The proposals aim to generate income for the adjacent Brooklyn Bridge Park while preserving and reusing the landmarked 19th century structures.
The designs include retail, office and cultural space, and have built in features like terraced green roofs, glass structures, outdoor decks and restaurants.
On April 19 the Community Advisory Council (CAC) provided feedback to Brooklyn Bridge Park, which is mulling over the proposals. The design firms will remain unnamed so as not to “bias” the process. The park hopes to announce the winning firm sometime this summer.
The seven contiguous buildings at 53-83 Water St. are four and five stories in height. Their brick walls feature distinctive round-arch openings and iron shutters, which can be seen from the Brooklyn Bridge. According to the New York Landmarks Conservancy, architect Thomas Stone constructed them in 1869, with additions in 1885.
The Tobacco Warehouse, a similar landmarked structure just south of the Empire Stores, is also being developed. Rogers Marvel Architects presented to a Community Board 2 subcommittee on April 18 a set of renderings for St. Ann’s Warehouse, a theater to be built inside the structure.
The Tobacco Warehouse was granted to the private St. Ann’s Warehouse theater company as part of a deal that would cede a plot of city-owned land under the Manhattan Bridge in DUMBO to Brooklyn Bridge Park. As part of the arrangement, the Tobacco Warehouse and Empire Stores building were removed from the park.
While picturesque, the Empire Stores are in poor condition. According to the Landmarks website, “Its huge scale, limited fenestration, and deteriorated condition pose reuse problems which, thus far have proven insuperable.” In 2004, the Empire State Development Corporation issued a Request for Proposals and received several reuse ideas, but did not designate a developer.

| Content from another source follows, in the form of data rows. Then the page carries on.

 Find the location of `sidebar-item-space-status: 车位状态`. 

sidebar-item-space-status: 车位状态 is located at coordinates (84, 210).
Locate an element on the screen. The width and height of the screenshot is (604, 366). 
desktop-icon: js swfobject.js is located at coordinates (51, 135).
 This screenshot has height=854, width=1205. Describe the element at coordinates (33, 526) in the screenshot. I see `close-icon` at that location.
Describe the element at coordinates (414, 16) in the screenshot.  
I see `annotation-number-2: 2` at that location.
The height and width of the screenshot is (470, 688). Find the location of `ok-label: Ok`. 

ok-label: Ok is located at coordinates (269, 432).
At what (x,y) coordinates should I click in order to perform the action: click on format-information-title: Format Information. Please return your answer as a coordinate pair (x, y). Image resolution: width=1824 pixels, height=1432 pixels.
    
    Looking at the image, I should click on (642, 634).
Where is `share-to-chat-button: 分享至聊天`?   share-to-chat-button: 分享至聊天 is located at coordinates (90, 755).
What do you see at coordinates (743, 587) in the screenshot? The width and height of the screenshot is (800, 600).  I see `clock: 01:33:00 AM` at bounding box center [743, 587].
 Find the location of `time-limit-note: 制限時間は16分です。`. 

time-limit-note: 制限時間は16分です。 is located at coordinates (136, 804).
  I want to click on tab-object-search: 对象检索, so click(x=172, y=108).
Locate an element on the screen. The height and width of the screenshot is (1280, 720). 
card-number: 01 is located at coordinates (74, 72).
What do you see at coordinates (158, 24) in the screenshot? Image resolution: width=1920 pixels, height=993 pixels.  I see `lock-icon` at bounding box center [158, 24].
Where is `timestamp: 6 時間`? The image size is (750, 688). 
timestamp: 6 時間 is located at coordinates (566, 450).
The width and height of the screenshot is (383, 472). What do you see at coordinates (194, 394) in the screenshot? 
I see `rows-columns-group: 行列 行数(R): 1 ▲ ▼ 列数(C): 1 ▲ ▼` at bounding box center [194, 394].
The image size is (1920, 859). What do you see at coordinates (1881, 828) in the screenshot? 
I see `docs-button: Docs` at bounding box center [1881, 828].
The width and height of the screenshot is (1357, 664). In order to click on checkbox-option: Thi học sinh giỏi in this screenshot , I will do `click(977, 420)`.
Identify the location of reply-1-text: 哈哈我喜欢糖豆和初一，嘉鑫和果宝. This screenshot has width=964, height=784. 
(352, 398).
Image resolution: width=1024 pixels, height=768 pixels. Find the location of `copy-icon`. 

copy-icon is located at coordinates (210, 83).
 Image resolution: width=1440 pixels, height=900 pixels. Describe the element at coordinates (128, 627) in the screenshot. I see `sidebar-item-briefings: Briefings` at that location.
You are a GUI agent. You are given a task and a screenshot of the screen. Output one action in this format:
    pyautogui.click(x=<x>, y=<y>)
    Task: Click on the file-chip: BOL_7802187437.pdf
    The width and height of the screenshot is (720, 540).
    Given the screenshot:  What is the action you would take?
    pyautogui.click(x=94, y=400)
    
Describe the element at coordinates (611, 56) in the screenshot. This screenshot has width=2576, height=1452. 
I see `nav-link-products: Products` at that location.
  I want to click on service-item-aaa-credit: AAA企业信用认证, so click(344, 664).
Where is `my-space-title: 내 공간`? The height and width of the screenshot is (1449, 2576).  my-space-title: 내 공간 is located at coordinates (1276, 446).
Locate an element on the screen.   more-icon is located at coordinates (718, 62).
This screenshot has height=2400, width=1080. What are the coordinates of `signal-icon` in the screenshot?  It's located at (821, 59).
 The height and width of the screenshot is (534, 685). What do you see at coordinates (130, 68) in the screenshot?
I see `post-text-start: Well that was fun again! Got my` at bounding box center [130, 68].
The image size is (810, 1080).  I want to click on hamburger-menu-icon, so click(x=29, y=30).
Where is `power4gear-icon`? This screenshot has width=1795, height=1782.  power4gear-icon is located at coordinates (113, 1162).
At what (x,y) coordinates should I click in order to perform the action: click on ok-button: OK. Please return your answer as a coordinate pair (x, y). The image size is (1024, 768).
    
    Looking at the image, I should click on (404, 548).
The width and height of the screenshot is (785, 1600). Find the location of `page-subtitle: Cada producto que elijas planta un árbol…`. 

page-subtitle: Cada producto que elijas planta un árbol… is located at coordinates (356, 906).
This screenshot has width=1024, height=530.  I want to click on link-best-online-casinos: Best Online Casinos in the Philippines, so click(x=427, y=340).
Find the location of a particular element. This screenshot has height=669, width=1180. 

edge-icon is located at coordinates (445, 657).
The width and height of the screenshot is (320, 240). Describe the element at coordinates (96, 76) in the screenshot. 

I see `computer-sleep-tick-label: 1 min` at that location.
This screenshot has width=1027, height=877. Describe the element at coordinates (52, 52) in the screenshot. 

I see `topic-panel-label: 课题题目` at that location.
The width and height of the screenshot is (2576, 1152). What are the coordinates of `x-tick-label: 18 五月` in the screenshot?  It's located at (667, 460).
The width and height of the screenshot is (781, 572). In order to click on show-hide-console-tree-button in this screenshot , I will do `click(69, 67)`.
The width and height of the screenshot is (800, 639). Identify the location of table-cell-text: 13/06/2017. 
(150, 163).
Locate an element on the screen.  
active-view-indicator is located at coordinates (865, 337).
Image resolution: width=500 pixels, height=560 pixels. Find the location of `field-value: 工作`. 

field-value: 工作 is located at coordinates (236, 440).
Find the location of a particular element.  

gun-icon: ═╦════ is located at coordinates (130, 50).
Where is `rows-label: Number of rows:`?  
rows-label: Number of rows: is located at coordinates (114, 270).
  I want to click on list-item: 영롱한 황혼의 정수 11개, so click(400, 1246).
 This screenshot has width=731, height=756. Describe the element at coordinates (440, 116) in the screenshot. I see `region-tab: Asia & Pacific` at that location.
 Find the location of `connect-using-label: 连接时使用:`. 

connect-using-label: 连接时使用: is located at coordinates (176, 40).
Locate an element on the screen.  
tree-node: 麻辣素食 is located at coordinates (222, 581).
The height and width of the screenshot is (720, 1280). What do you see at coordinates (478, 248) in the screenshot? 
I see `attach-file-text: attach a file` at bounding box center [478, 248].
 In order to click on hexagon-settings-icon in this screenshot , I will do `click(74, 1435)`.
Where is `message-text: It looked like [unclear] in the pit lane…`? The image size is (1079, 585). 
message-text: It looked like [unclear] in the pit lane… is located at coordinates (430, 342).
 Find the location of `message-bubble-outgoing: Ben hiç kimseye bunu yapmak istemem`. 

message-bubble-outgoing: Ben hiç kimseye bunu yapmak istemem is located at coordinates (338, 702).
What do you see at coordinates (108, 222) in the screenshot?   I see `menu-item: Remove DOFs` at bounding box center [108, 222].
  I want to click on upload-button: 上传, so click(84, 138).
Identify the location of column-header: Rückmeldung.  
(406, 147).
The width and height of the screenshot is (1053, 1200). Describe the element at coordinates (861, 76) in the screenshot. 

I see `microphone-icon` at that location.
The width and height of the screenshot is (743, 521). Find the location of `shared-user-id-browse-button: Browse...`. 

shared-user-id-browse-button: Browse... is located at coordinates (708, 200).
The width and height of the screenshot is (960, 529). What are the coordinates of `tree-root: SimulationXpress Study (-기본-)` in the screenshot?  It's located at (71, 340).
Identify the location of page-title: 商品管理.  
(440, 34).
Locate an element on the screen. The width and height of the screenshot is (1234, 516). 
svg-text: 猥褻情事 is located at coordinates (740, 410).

The firms submitting proposals this time around were told that their proposals must preserve and restore the landmarked structure; generate revenue for park maintenance; “activate” the building along with Brooklyn Bridge Park and Water Street frontages; seek “design excellence” for adaptive reuse; and transform the building into a “vibrant destination that complements Park and surrounding areas.”